While we’re reminiscing, this was a time when you could meet at the bottom of Big Cottonwood Canyon at 7am Sunday for a cop-free run up to Brighton. My dad tells me all that has changed, but back in the early ’80s it was rare to see a Sheriff during an enjoyable canyon exploration.

Just before I was hired by Motorcyclist in ’84, we began “practicing” our skills in a parking lot out by the airport, and on the road west of Utah Lake . We’d run back and forth through a few corners, watching each other and discussing what we were trying to do. That’s when the USBA idea sprouted because we all wanted to take the next step with our friendship and our love of riding sport bikes.

I left for Hollywood and the UtahSBA came together in the next few years. Mitch soon followed me to MC, but we returned to race with the club at Wendover and to attend a few USBA meetings.
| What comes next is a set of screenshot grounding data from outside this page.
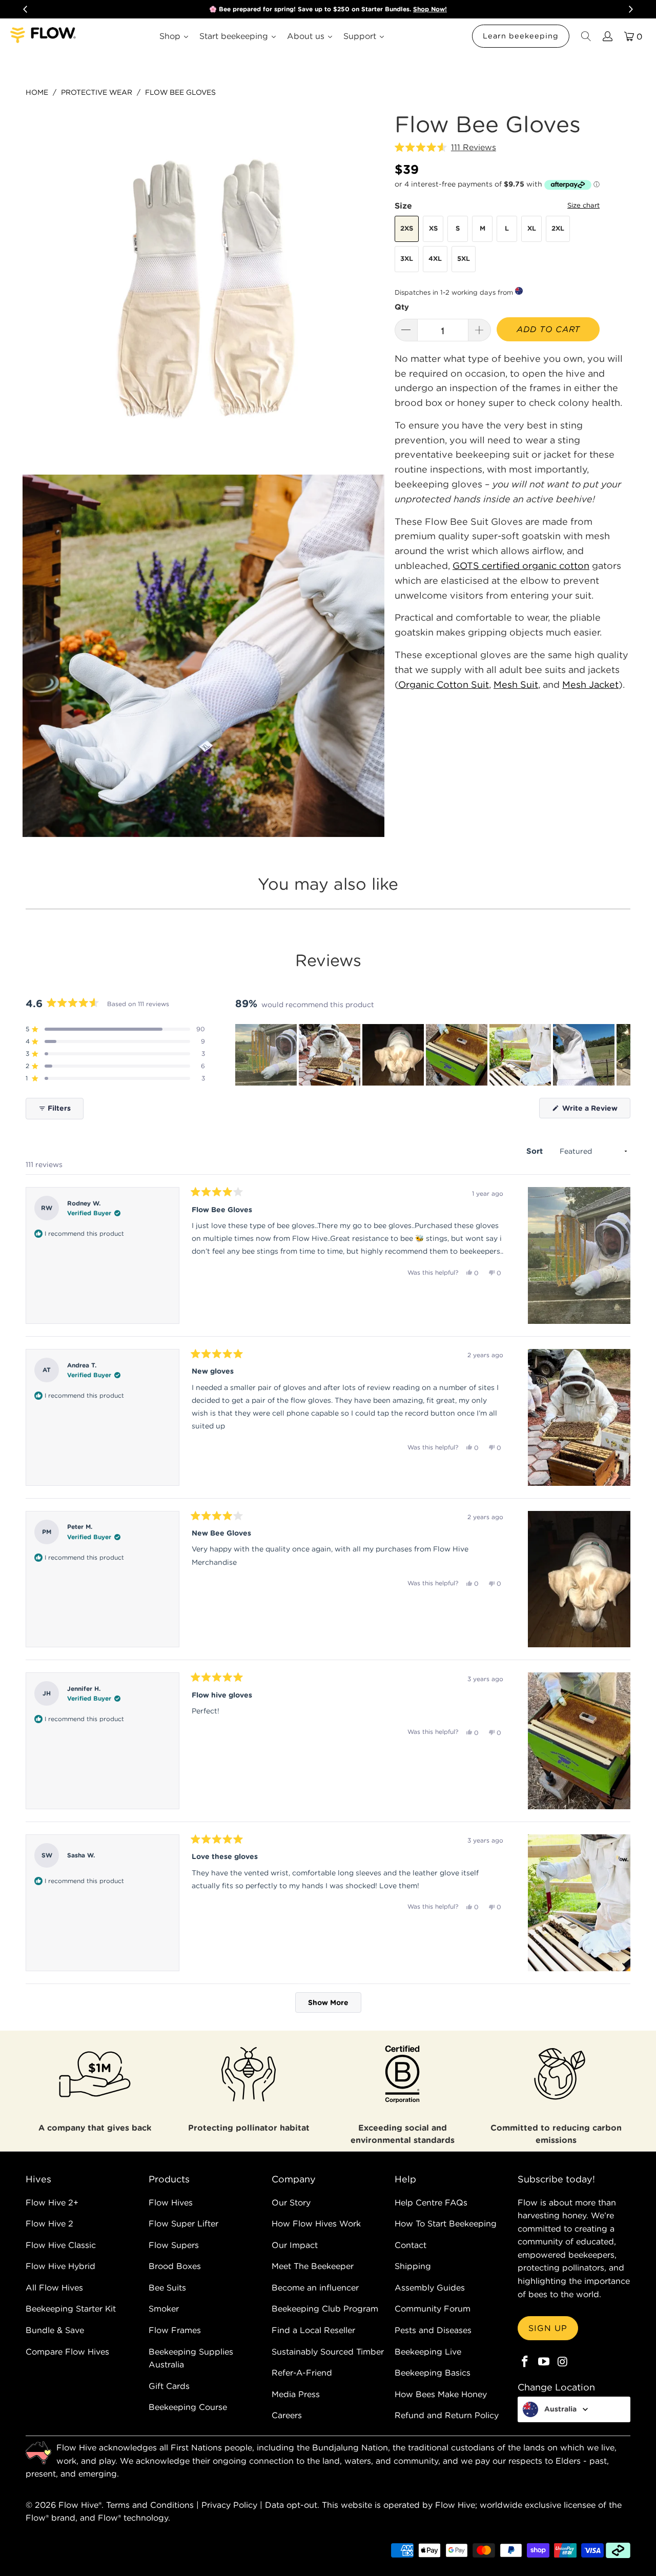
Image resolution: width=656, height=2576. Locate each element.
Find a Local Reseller (313, 2330)
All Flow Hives (54, 2287)
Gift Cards (169, 2386)
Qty (402, 307)
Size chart (583, 205)
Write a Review (595, 1110)
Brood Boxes (175, 2266)
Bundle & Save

I went to watch my dad race his RZ350 at the dragstrip track and I can still remember being so damn proud of him, amazed at how quick he could go on that old stroker.

Calling me a founder of the USBA is like saying a snowflake created an avalanche. I know Joe Veater worked his butt off in the early days and I can still feel his infectious enthusiasm for riding and racing, but I hope someone with a better memory than mine will outline all the hard workers that got the club up and running.

The original guys I used to meet at the bottom of Big Cottonwood simply loved to ride. We rode to school, work and the top of every canyon we knew. In ’82 and ’83 we rode to Laguna Seca and camped in the infield, meeting fantastic friends, laughing all night and sneaking into the pits to see Randy Mamola and Kenny Roberts every morning.

Dang. good days. if the UtahSBA is comprised of people who love to ride, then nothin’s changed.